▶ Action item
Reproduce the passage from the article below on the Westlands farmers' charitable group, between "They are expecting" and "growth and expansion.", inclusive, without altering any wording.

▶ Extract provided
You might have noticed that when a community in the farm belt faces extenuating needs, it can count on the area’s farmers to respond generously.
That circumstance is being played out in the Westlands Water District in Fresno and Kings Counties, but the farmers are preparing to meet the needs ahead of time. They have organized a charitable group to evaluate and prepare for emergencies before they occur.
They are expecting it to have remarkable strength and persistence because farm wives and other farm women will play leading roles. It is reminiscent of the early days of Fresno’s giant Saint Agnes Medical Center. A series of leagues was formed, often involving wives or relatives of Westlands and west side farmers, to meet the special concerns of the hospital’s growth and expansion.
Health requirements in the Westlands and sprawling west side area are expected to be a priority, along with educational and general welfare issues. Even before the charitable group was established, a half dozen scholarships for area students were being granted, and health and nutrition issues were being addressed.
Founders have established ties with the Central Valley Community Foundation. It is administered by recently retired Fresno Mayor Ashley Swearingen. And the Community Food Bank, operated in Fresno, consistently receives and distributes large quantities of west side food and vegetable products declared surplus.
The underlying philosophy of the organization is to raise funds for charitable and beneficial uses before the needs are fully evaluated and assessed, allowing the charitable group to “hit the ground running.”
A further connection already operating is with the Boys & Girls Clubs of Fresno County. Opportunities for youngsters to take part in intellectual, as well as recreational and social activities and programs, have been operating for some time with Westlands support. Expectations are for these to expand because of the charitable assist from west side farmers.
The new charitable group hopes to link smaller communities on Fresno County’s west side by recognizing contributions made from farmers and others in these communities, and returning to them benefits they might not receive otherwise.

▶ Records provided
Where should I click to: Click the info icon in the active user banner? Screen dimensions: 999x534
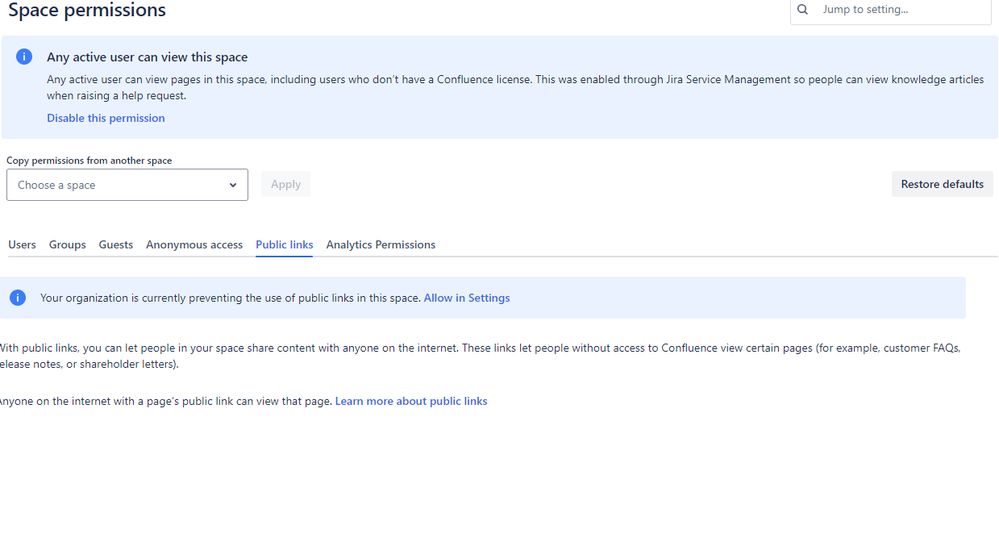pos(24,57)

--

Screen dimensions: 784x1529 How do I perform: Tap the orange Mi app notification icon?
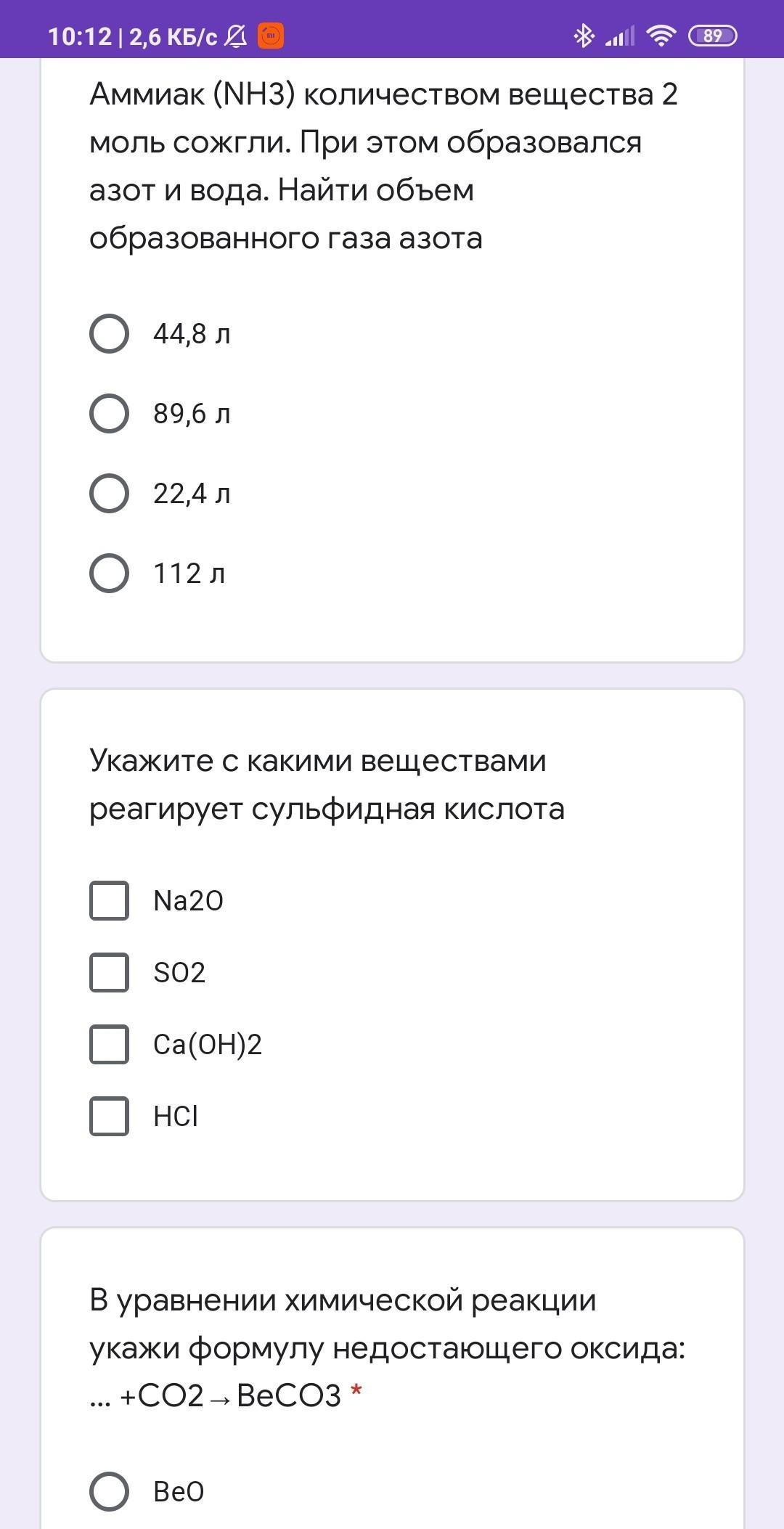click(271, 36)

* * *

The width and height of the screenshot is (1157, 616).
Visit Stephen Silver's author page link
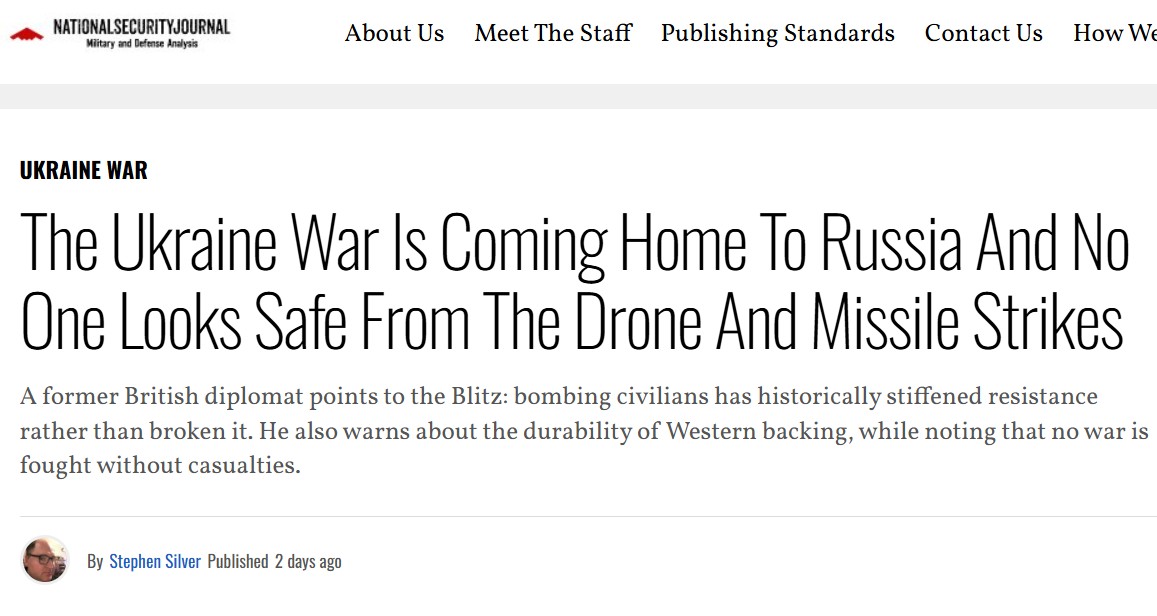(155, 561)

▶ Task answer
They are expecting it to have remarkable strength and persistence because farm wives and other farm women will play leading roles. It is reminiscent of the early days of Fresno’s giant Saint Agnes Medical Center. A series of leagues was formed, often involving wives or relatives of Westlands and west side farmers, to meet the special concerns of the hospital’s growth and expansion.